People will be able to walk past a blaze of bromeliads to a floating bridge away from the house. Surrounded by their favorite subtropical treasures, this is where they relax in the warmth.
“At the end of the week, we sit back and soak up all the goodness with a beer,” says Sharolyn. “This is the last place to enjoy the sun at night. We have put a lot of fresh plants here.
A few stars are a philodendron tree, which is “hardy and gets full sun all summer and is frost-resistant in winter” and a huge Australian cycad called Macrozamia communis.
“We used them in the driveway and they get a pounding (from the wind) and they still look good.”
Further on, after two huge prolific feijoa, is the morning garden. Here, two wooden seats are placed on either side of a concrete plinth featuring a circular sun, flanked by subtropical plants, including a collection of palm trees, and supported by a pergola interwoven with various vines.
“We come here on a Sunday morning and sit here with a coffee,” she says.
This sunny spot flows into the nurturing forest, overflowing with kindness. There are citrus fruits, medlars, bananas, jelly palm, tropical guavas, avocados, tamarillos, lemongrass, mountain papayas, sugar cane, a cherimoya, also known as apple cream, and edible gingers used in meals in hot places.
“We both really love Thai food and love Mexican food,” said Sharolyn, walking past a new loop of gardens to be completed before the 34th Garden Festival and back on the public side.
“When people come and enjoy it, I just want to improve it for their next visit. I love to see their faces when they see the new stuff and even the growth since the last time they came.

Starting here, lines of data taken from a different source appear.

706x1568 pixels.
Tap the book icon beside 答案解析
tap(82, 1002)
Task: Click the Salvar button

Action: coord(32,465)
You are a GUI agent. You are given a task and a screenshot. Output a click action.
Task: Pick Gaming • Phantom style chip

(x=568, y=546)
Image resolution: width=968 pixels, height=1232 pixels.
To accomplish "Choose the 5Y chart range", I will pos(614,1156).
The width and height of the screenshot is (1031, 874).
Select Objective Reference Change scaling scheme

Tucked away in the lower shops of Carrington St is Dovetail Boutique. This boutique, which receives rave reviews from discerning women, carries a range of clothing labels, as well as baby accessories, gifts and clothing. Open Monday through Saturday at 132 Carrington St, New Plymouth.
Craft Haven is a piece of heaven for arty artists. Describing itself as a one stop craft store, it’s packed with wool, yarn, paper collections, tools, paint, mixed media and everything you need for crochet, knitting, quilting, stamping, card making, scrapbooking and more. Open Tuesday through Saturday at 301 Carrington St, New Plymouth.
Rainforest Eatery is a cafe in Pukeiti Rhododendron Sanctuary. Named for the rainforest hugging the garden, this licensed restaurant uses fresh, seasonal produce to make old favorites from scratch. Open from Friday to Sunday (June – September); every day (September – February); Wednesday to Sunday (March to May) at 2290 Carrington Rd New Plymouth.
This story is published as part of a partnership between the Taranaki Daily News and the TAFT Arts Festival Charitable Foundation.